Exercise tasks ->
1. Please copy the part of the birding blog excerpt between "Birding Lenapehoking" and "Lenape in Pennsylvania.", inclusive, word for word.
2. Set down the rows from the line holding "Task: Browse repository" through the final row, inclusive, without changing a character.

Robinson has a lot of good ideas about this, so take a look at Birding for Everyone and think about how you can be a better ambassador for birding in the communities around you. While it may seem like a lot of work--sharing birds with others is always a joy, and unless we want these minority communities--who are soon to outnumber the rest of us--to not care about birds and the environment, the future of birds and birding may depend on it!

(See a more detailed review of this book at Audubon Birdscapes)

Monday, December 01, 2008

Birding Lenapehoking

Lenapehoking is the homeland of the Lenape (Delaware), where I live. On Saturday we went to the Penn Museum and saw the exhibit Fulfilling a Prophecy: The Past and Present of the Lenape in Pennsylvania.

I enjoyed this from the Prophecy of the Four Crows:
Netami ahas kenthu li guttitehewagan wichi Kishelemukonk.
The first crow he flew the way of harmony with Creator.
Nisheneit ahas kwechi pilito entalelemukonk, shek palsu ok ankela.
The second crow he tried to clean it the world, but he became sick and he died.
Nexeneit ahas weneyoo ankelek xansa ok koshiphuwe,.
The third crow he saw him dead his brother and he hid.
Neweneit ahas kenthu li guttitehewagan lapi wichi Kishelemukonk.
The fourth crow he flew the way of harmony again with Creator.

According to the interpretation of the prophecy at the exhibit, we are living in the time of the fourth crow, when the Lenape and others will live in harmony again with all of creation.

(Rows for locating words and elements)
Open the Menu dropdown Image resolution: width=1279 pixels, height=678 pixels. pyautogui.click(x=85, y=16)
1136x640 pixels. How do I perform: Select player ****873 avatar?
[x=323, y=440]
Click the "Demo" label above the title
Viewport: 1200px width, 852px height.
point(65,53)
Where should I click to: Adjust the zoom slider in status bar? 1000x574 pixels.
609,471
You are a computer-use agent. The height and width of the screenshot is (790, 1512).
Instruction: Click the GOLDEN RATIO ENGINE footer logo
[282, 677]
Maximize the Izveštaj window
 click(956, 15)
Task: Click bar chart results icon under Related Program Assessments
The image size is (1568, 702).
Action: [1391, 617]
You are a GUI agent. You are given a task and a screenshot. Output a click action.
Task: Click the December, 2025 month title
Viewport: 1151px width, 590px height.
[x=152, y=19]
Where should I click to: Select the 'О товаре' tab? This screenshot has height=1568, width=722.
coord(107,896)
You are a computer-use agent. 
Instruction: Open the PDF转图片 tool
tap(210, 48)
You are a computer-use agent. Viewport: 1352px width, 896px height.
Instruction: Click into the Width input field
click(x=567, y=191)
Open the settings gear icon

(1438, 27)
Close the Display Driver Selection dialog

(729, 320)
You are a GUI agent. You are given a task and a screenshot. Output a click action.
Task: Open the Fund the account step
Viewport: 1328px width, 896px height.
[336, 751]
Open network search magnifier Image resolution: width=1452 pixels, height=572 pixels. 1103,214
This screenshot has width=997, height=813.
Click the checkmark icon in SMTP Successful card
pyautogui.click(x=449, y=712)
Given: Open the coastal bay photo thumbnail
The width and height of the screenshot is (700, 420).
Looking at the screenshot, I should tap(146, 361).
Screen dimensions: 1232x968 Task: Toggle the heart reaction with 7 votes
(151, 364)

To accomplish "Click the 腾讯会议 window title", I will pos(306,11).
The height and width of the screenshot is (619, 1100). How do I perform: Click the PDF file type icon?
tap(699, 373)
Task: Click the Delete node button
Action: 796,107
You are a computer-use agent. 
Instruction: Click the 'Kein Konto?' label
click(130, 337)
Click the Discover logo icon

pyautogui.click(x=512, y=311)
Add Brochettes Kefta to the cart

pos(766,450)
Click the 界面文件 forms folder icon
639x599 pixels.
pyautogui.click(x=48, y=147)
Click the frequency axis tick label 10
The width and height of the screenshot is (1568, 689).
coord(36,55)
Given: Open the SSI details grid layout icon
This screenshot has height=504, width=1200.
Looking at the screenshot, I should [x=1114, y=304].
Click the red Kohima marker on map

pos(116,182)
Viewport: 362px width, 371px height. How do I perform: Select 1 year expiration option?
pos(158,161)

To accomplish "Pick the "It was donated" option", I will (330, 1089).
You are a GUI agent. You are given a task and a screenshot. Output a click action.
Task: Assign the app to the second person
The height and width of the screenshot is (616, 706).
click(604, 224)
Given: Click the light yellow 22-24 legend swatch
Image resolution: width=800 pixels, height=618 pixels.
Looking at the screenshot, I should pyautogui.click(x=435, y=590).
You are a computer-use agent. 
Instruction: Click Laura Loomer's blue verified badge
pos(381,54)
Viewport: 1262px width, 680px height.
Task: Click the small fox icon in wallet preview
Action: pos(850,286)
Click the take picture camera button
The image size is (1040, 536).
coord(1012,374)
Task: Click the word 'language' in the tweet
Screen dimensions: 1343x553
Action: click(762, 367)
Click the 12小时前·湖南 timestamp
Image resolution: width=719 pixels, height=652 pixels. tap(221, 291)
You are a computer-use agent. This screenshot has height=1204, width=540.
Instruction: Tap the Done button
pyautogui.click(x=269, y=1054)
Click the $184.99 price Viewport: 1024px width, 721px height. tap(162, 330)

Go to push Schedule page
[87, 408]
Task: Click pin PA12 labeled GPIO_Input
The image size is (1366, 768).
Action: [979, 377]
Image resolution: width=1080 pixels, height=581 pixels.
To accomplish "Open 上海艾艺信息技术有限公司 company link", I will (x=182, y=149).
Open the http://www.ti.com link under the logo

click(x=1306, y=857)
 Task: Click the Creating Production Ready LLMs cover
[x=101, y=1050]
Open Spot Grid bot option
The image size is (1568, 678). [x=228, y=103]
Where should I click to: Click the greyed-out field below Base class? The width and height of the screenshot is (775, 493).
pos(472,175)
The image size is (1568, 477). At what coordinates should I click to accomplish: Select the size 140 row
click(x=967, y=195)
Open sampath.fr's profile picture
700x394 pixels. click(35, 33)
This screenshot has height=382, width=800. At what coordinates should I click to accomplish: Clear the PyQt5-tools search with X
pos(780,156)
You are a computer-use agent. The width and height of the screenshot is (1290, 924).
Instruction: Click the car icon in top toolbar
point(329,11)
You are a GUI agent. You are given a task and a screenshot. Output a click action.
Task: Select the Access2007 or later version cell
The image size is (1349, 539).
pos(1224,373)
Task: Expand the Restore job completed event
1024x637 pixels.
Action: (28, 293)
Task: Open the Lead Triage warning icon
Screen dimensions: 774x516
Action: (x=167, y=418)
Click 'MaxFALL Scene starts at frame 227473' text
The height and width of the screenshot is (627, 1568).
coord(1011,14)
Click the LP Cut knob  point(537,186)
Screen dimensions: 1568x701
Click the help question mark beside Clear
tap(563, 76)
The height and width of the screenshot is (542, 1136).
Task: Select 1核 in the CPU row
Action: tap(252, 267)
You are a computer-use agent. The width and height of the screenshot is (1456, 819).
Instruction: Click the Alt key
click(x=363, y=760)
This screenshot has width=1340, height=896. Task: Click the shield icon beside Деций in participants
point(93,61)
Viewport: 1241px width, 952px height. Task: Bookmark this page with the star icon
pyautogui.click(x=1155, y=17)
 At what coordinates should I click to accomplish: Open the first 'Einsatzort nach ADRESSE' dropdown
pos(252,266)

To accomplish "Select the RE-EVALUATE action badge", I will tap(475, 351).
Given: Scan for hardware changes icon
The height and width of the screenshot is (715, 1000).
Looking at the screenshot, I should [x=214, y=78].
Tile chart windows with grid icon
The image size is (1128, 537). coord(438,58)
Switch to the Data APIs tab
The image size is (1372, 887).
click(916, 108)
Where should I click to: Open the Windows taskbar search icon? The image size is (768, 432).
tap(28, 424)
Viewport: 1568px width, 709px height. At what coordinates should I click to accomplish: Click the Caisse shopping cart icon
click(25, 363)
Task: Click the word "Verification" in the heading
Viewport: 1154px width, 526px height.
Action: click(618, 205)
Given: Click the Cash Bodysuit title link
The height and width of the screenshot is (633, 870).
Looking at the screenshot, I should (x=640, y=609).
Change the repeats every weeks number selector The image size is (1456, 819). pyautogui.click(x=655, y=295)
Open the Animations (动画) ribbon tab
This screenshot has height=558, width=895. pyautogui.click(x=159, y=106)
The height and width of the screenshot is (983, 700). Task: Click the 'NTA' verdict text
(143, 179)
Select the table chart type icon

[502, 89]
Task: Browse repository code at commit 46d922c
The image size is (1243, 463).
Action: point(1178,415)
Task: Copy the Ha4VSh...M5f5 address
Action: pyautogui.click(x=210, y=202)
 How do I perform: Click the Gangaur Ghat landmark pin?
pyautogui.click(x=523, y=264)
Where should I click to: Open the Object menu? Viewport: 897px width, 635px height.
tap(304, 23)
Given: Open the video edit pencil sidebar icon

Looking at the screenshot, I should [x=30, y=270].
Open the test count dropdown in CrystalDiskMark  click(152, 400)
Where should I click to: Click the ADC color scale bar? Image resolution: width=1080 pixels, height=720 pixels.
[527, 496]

Outputs ->
1.
Birding Lenapehoking

Lenapehoking is the homeland of the Lenape (Delaware), where I live. On Saturday we went to the Penn Museum and saw the exhibit Fulfilling a Prophecy: The Past and Present of the Lenape in Pennsylvania.

2.
Task: Browse repository code at commit 46d922c
The image size is (1243, 463).
Action: point(1178,415)
Task: Copy the Ha4VSh...M5f5 address
Action: pyautogui.click(x=210, y=202)
 How do I perform: Click the Gangaur Ghat landmark pin?
pyautogui.click(x=523, y=264)
Where should I click to: Open the Object menu? Viewport: 897px width, 635px height.
tap(304, 23)
Given: Open the video edit pencil sidebar icon

Looking at the screenshot, I should [x=30, y=270].
Open the test count dropdown in CrystalDiskMark  click(152, 400)
Where should I click to: Click the ADC color scale bar? Image resolution: width=1080 pixels, height=720 pixels.
[527, 496]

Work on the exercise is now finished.